NHS Chief executive Sir David Nicholson has been accused of ‘standing next to the carpet bombers’ as the Government opens up more healthcare services to competition from private providers.

In a passionate debate at the RCGP’s annual conference in Glasgow yesterday, Sir David was challenged about his role in facilitating the NHS reforms, which critics warned will fragment care.

Professor John Ashton, joint director of public health for NHS Cumbria and Cumbria County, said competition had negative consequences which must be addressed.

He said: ‘We’re lurching into wholesale privatisation. The carpet bombing approach is what we’ve got. Sir David must be having an interesting time standing next to the carpet bombers of Richmond House.’

‘It should be seen as a last resort. It’s the untoward consequences that one has to address. Increased transaction costs which can be enormous, increased fragmentation. We need to be much more aware of these things.’

He added that patients wanted good, local services and not choice: ‘They don’t want choice. Choice is a middle class concept. Patients want the doctor to tell them what to do.’

But Sir David defended plans for private involvement in the NHS, arguing that competition should be used as a tool for change. He said the current system had ‘conspired’ against some patients.

He said: ‘We have to be straightforward about this. The NHS does not have the monopoly on great ideas.

‘It seems to me that testing the existing services is the right thing to do. There are numerous examples around the country that show that where we have brought outsiders into trying to solve these really intractable problems, a bit of innovation from outside has made a difference for our patients. So we should always use it as a tool to drive change.’
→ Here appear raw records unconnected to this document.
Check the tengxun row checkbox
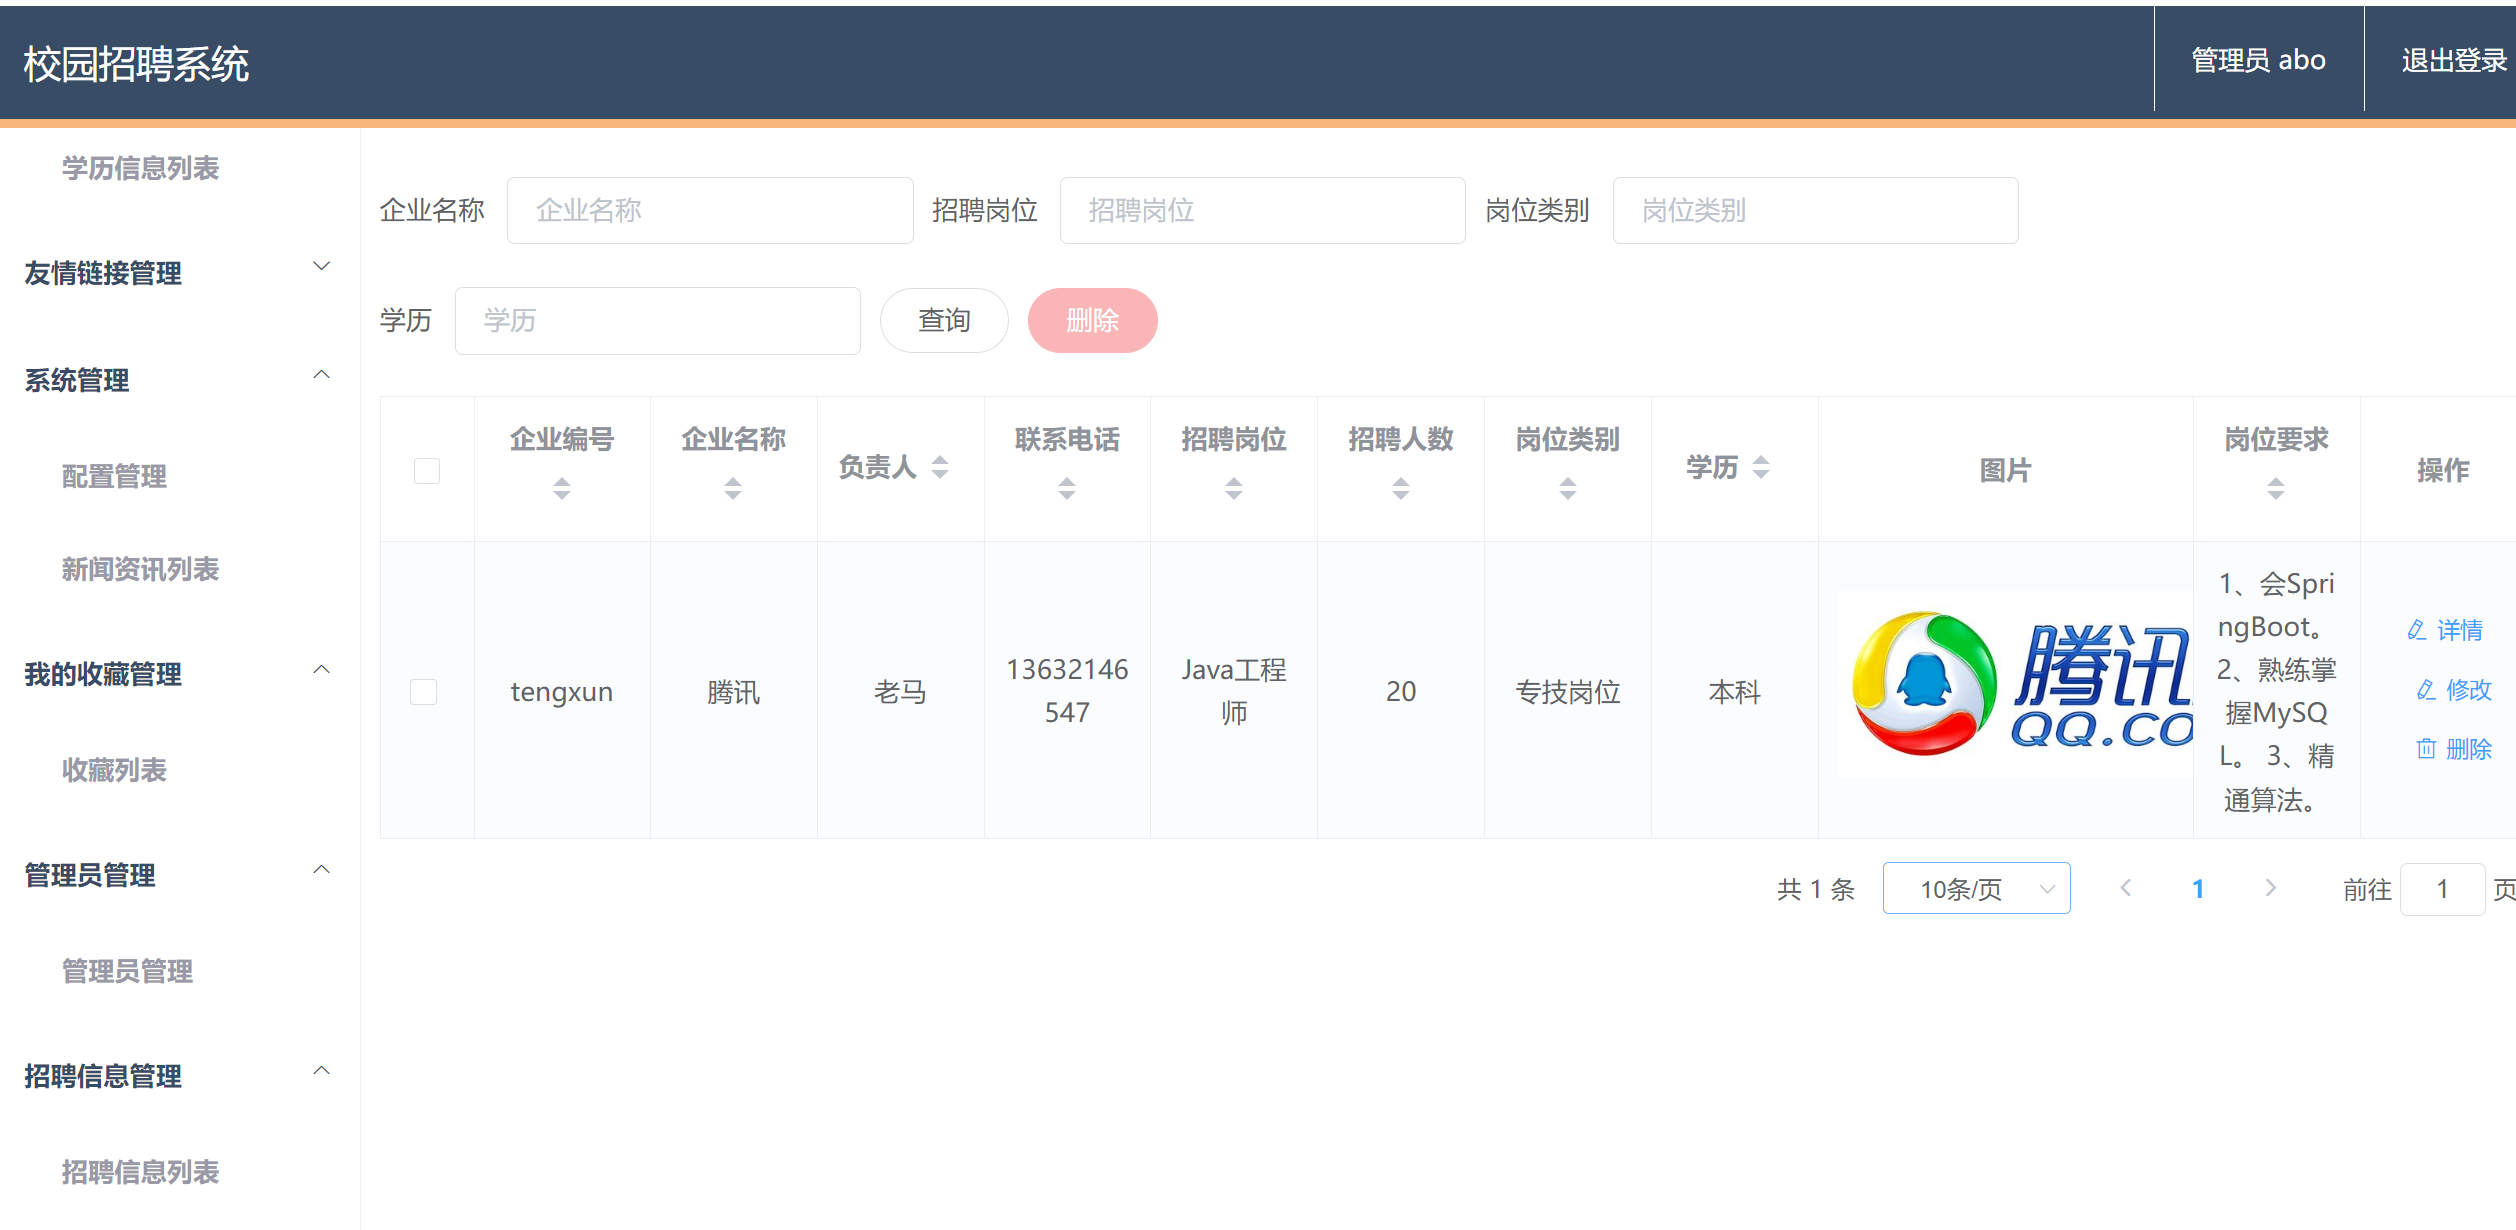Viewport: 2516px width, 1230px height. click(x=424, y=691)
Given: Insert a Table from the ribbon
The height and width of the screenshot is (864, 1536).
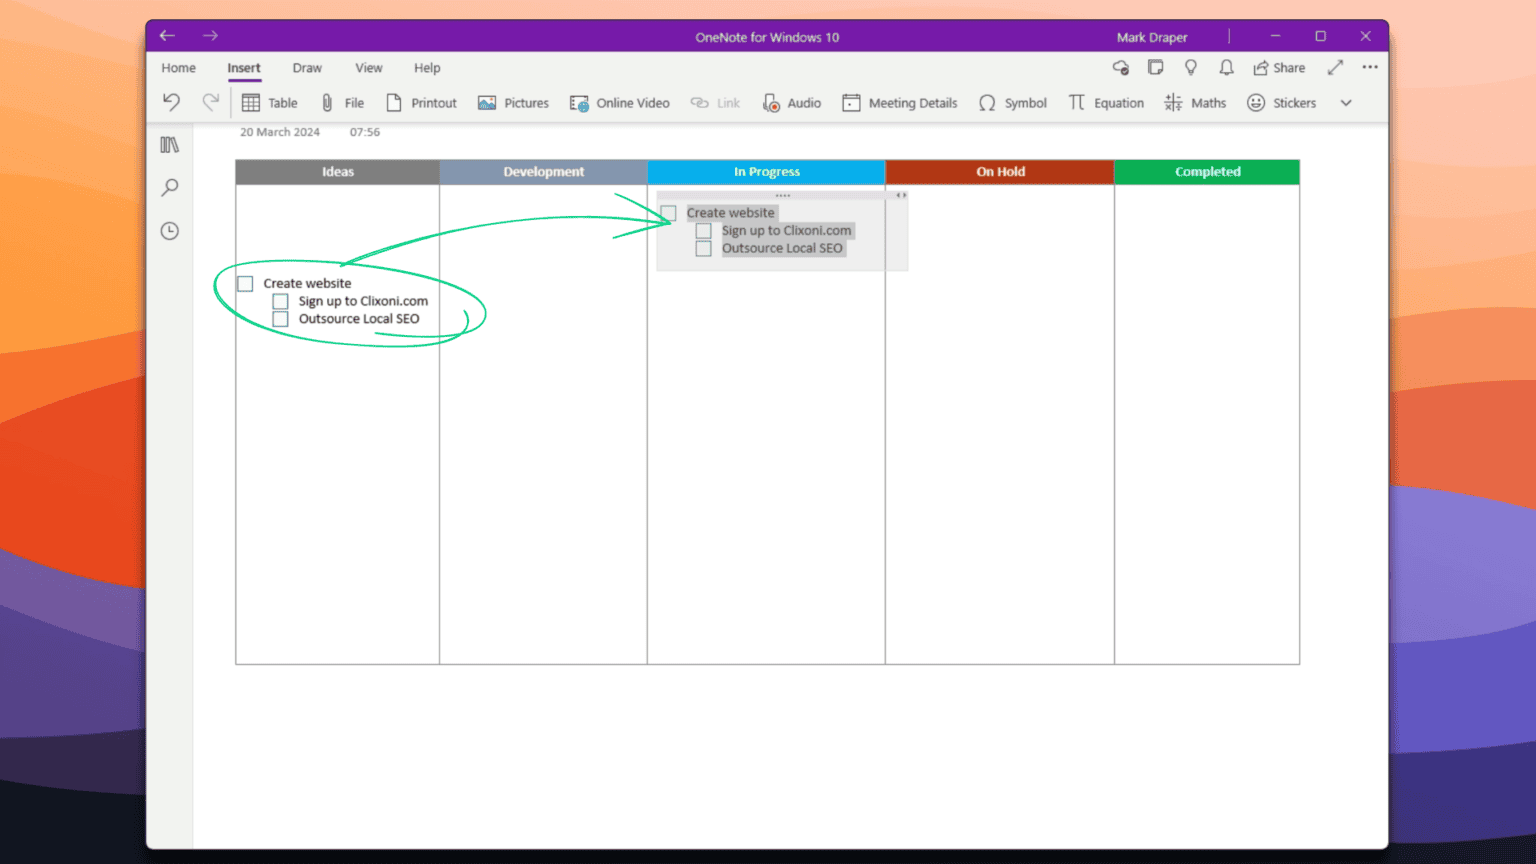Looking at the screenshot, I should [x=269, y=103].
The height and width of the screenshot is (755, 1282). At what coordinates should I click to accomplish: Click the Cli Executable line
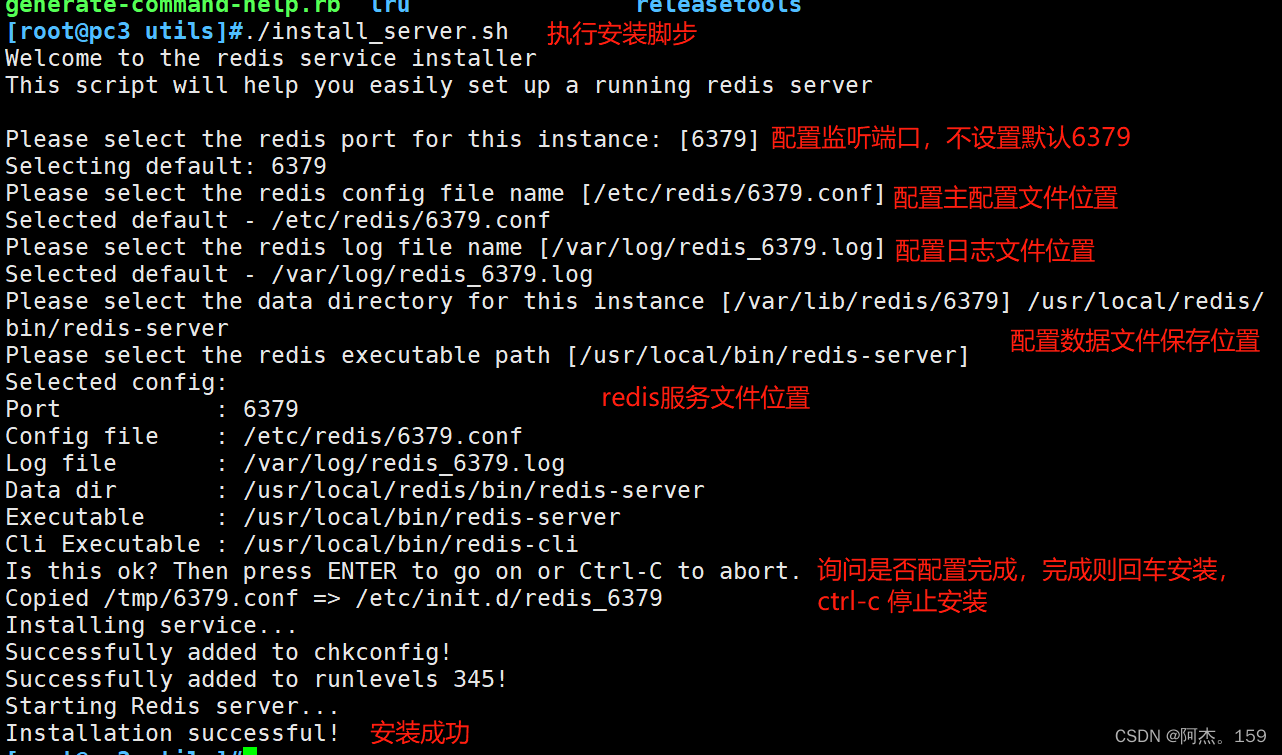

He added: ‘In the NHS sometimes we’ve conspired against our patients when we needed to open it up. The way we are going to open up our services, make ourselves sustainable is by giving people at a local level much more control over what they do and how they do it.’

Professor Rich Roberts, president of the World Organization of National Colleges, Academies (WONCA), agreed there was evidence competition worked. But he said government-run healthcare, vulnerable to political changes, could lead to instability: ‘In the flash of an election you might have another NHS change. You guys are changing the NHS every 15 minutes.’

Lord Victor Adebowale, chief executive of social enterprise Turning Point, said a lack of competition fostered complacency:  ‘It’s the repeated provision of services that don’t do any better because they don’t have to,’ he said.

Professor Matt Sutton, health economist at the University of Manchester, said there were forms of competition that were not solely concerned with profit making: ‘You [could] regularly publish and present statistics on quality and encourage the provider to compete that way and not necessarily by tying money to it.’